The Government has made a series of welcome announcements this year prior to COP 26. The PM’s 10 Point Plan for a “green industrial revolution” includes bringing forward the date for a ban on new petrol and diesel vehicles to 2030 but it is lacking in the level of detail needed if we are to move from lofty ambitions to realistic targets. Mike Hawes of the SMMT, which represents the car industry, has warned that it will take more than an “arbitrary date” to produce the change needed.
Since 2016 transport has been the UK’s leading carbon emitter, amounting to 28% of our emissions. Of this, cars account for 55% of domestic transport emissions. Unlike other sectors, there have been no significant reductions in carbon emissions from transport.
This is a time of massive opportunity for the Government. Technology is advancing so fast their targets are theoretically achievable. Brexit means that manufacturers are looking for new markets, keen to grasp new challenges. There are genuine opportunities for us to become world leaders in hydrogen vehicles, for instance.
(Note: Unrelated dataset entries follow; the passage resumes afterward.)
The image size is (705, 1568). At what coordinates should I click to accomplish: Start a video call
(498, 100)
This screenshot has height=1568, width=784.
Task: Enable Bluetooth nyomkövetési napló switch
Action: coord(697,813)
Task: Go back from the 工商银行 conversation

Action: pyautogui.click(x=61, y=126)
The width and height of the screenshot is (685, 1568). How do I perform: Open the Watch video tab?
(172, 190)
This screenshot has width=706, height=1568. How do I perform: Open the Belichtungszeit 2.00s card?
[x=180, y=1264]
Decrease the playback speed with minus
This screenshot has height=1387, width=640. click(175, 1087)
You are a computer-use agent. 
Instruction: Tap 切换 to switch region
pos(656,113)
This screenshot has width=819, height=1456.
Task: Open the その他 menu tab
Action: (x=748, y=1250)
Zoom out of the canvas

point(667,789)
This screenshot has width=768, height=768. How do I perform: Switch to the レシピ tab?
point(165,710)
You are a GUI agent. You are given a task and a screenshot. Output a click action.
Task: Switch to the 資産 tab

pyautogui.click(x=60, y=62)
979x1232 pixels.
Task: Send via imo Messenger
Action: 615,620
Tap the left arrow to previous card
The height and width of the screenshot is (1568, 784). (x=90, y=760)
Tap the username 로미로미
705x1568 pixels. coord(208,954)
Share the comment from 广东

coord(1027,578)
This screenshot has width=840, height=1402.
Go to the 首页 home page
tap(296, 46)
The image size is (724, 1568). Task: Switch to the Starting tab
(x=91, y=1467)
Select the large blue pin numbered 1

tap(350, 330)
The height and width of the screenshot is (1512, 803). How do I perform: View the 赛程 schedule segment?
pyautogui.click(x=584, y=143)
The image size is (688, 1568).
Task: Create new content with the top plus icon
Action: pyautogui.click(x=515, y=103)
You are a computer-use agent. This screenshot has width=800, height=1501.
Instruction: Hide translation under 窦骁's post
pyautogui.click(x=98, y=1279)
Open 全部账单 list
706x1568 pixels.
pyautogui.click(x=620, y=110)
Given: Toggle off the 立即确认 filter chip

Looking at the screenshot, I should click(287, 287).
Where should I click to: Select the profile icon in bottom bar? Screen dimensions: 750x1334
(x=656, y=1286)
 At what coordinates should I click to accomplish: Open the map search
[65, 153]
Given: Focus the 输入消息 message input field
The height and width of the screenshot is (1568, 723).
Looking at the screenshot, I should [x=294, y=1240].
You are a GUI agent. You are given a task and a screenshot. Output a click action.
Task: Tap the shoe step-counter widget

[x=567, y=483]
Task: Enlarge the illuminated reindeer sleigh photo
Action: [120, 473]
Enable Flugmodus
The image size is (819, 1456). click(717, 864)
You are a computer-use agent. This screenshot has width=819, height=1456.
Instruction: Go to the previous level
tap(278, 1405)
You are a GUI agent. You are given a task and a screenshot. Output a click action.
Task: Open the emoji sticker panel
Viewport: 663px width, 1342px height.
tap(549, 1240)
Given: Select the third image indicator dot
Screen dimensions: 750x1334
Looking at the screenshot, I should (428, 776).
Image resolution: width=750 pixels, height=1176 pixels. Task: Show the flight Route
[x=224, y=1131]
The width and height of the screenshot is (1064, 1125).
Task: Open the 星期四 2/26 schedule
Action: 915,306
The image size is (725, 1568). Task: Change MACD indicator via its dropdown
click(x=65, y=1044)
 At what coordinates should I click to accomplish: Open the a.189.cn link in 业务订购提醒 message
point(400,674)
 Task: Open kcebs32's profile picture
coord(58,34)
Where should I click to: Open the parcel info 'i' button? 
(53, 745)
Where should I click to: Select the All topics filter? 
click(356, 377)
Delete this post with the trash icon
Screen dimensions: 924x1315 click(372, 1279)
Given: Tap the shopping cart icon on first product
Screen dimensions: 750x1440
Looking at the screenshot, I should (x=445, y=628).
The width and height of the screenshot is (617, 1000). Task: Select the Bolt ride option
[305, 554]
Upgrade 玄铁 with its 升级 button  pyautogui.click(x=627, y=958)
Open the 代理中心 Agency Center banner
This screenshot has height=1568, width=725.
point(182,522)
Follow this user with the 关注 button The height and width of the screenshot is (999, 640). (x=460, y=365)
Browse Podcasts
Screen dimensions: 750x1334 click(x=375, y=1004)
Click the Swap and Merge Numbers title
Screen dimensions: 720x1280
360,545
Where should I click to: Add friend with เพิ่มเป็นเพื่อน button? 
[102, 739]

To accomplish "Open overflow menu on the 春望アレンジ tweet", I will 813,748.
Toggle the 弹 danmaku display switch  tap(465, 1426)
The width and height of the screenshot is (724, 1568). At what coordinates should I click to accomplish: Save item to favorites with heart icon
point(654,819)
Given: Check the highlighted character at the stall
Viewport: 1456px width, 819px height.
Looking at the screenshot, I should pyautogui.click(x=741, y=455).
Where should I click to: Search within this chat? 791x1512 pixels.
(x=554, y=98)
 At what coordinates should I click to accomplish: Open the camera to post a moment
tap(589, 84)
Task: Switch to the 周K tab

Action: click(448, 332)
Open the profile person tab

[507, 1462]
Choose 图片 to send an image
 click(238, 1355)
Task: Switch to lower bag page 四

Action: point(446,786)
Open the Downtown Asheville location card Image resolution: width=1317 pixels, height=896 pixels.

The circumstances are all aligned for real change.
There has been much talk of “building back better” after the pandemic: talk of a greener approach to transport. The Government needs to seize the opportunities this provides, because they have difficult decisions to make. So far they have provided relatively small pots of stimulus funding, for research, the installation of EV charging points, and subsidies for EV purchase. Other than that it has largely been left to the private sector to change at a pace which suits them To achieve their targets, the Government have to move their leadership onto a much higher plain, because the private sector cannot do it alone. They cannot make the difficult choices only Governments can make.
What do I mean by difficult choices? Taxation for a start. As the number of petrol and diesel cars dwindle, so will the income from fuel tax and the Government must find a replacement. Road pricing is one option, but any local councillor will tell you that is a very hot potato, so strategic leadership must come from central Government. Tax changes are also needed to discourage us from less polluting choices such as SUVs.
The development of EVs also needs strategic leadership: Government choices so far have been haphazard. Even their own fleet is very slow to adapt. Out of a fleet of 1,860 DfT vehicles, only 22 are battery electric vehicles. So far then the Government are not leading by example.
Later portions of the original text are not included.